EXODUS 19


3 And Moses went up unto Elohim, and Yahweh called unto him out of the mountain, saying, Thus shalt thou say to the house of Jacob, and tell the children of Israel;

The use of both names, Jacob and Israel constitutes a reminder to the people that they can and should develop from one status to the other. From being Supplanters they can become Princes with El, being a kingdom of priests

The Christadelphian Expositor



4 Ye have seen what I did unto the Egyptians, and how I bare you on eagles' wings, and brought you unto myself.

Israel, then, left Egypt with no illusions as to the moral implications of their calling. God had clearly announced His object in redeeming them-

"I will take you to me for a people, and I will be to you a God" (Exod. 6 : 7).

The final step was now to secure their assent to that purpose with all its implicit demands upon them for obedience total and absolute.

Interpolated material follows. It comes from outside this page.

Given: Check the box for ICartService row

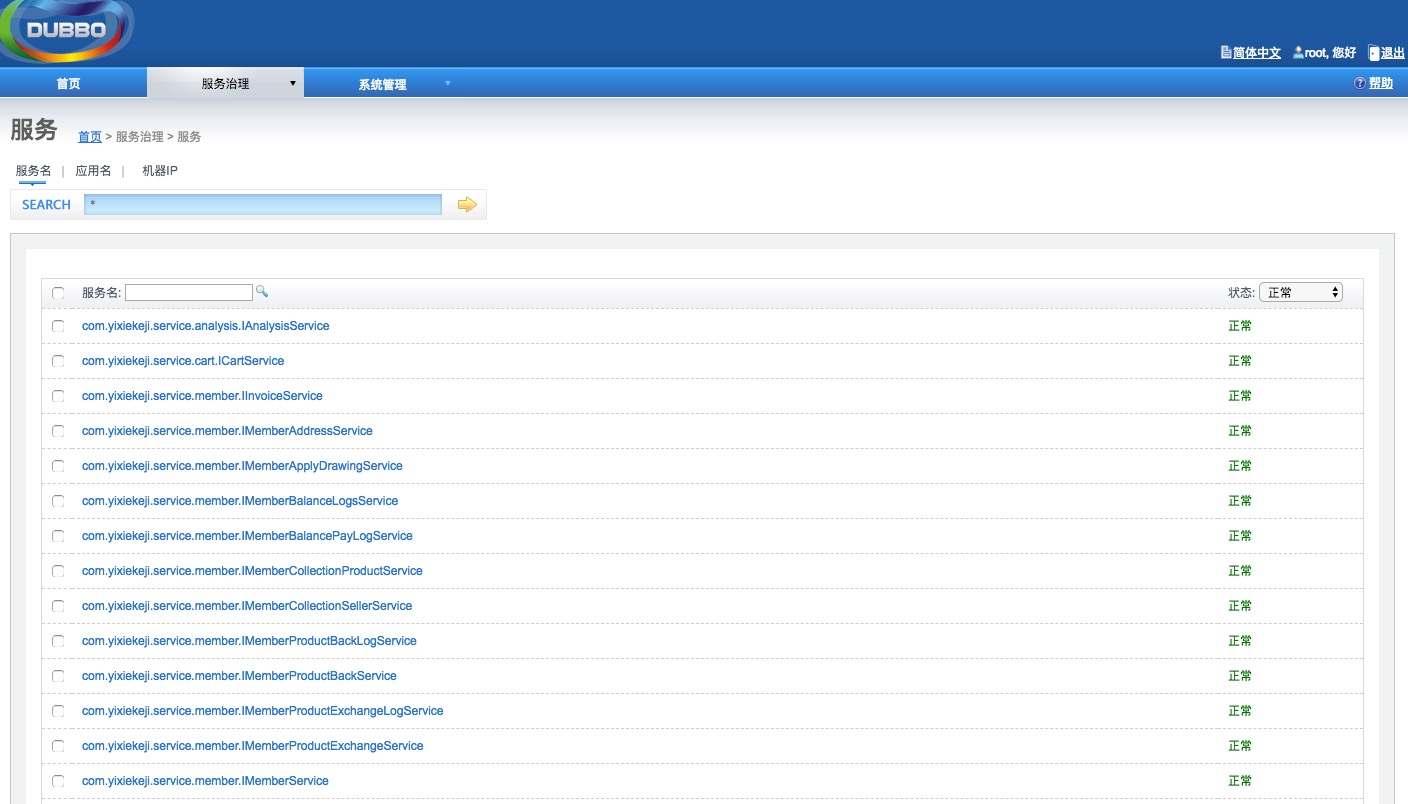Looking at the screenshot, I should tap(58, 361).
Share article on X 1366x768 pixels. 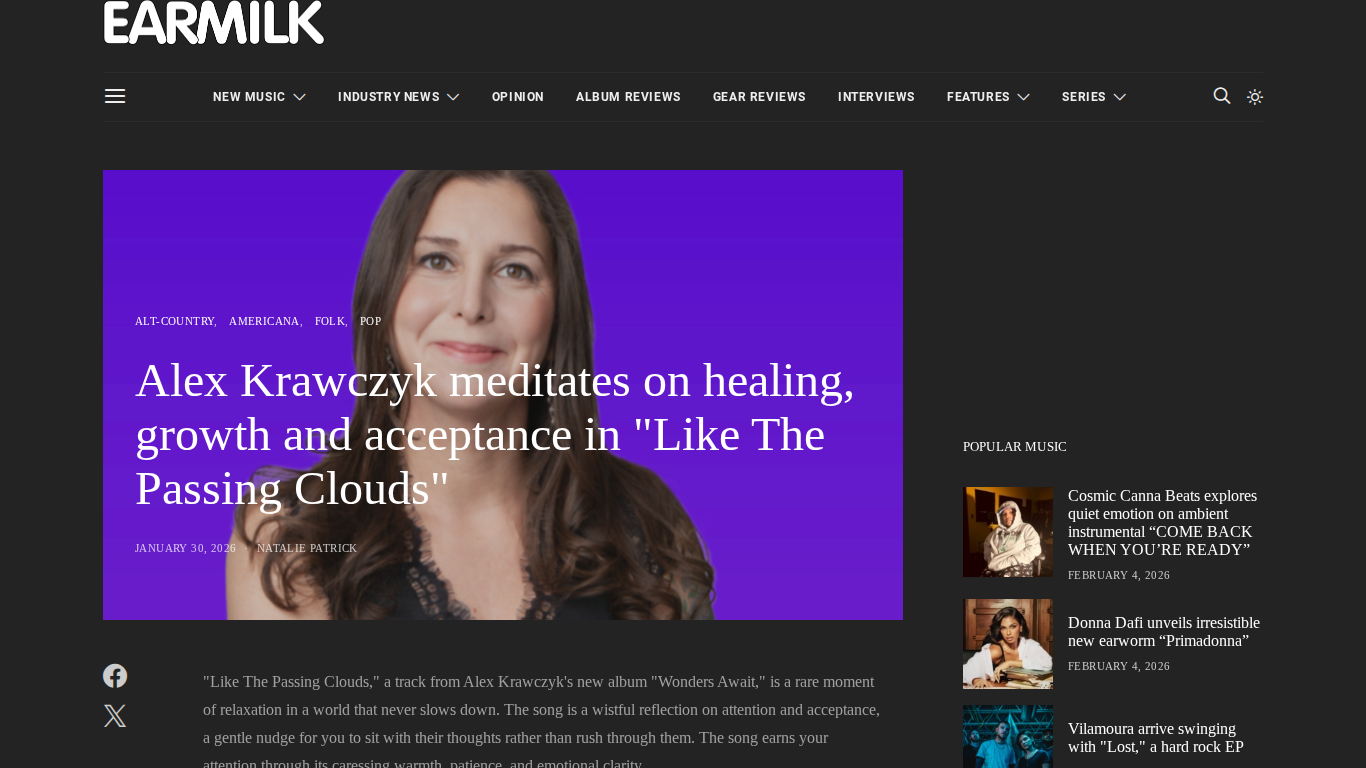point(115,716)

They were brought to Sinai for the purpose. Moses ascended the holy mount. First of all God instructed him to remind them of the facts - the historical proof in the Exodus that He was faithful.*



6 And ye shall be unto me a kingdom of priests, and an holy nation. These are the words which thou shalt speak unto the children of Israel.

THE TWELVE TRIBES CONSTITUTE THE KINGDOM OF GOD.

The Israelites being born into national existence under Moses as a ruler and deliverer, he led them from the Red Sea to the foot of Mount Sinai to meet with God. On their arrival there, the Lord commanded Moses to say to them,

"Ye have seen what I did to the Egyptians; now, therefore, if ye will obey my voice indeed, and keep my covenant, then ye shall be a peculiar treasure unto me above all people: for all the earth is mine, and ye shall be UNTO ME a kingdom of priests and a holy nation"

(Exod. 19:3-6).

This was an offer on the part of God to become their King, predicated upon what He had done for them. If they closed in with the proposal, they would henceforth be a kingdom. Hitherto they had been a crowd of slaves subject to the will of the kings of Egypt. But He proposed to organize them; to give thein a constitution, religion, and laws; to appoint them a government; to exalt them by his instructions to the freedom, independence, and moral excellence, which are attainable only by the influence of divine truth; to make them the envy and admiration of surrounding nations: to make them, in short, his kingdom, and his beloved nation.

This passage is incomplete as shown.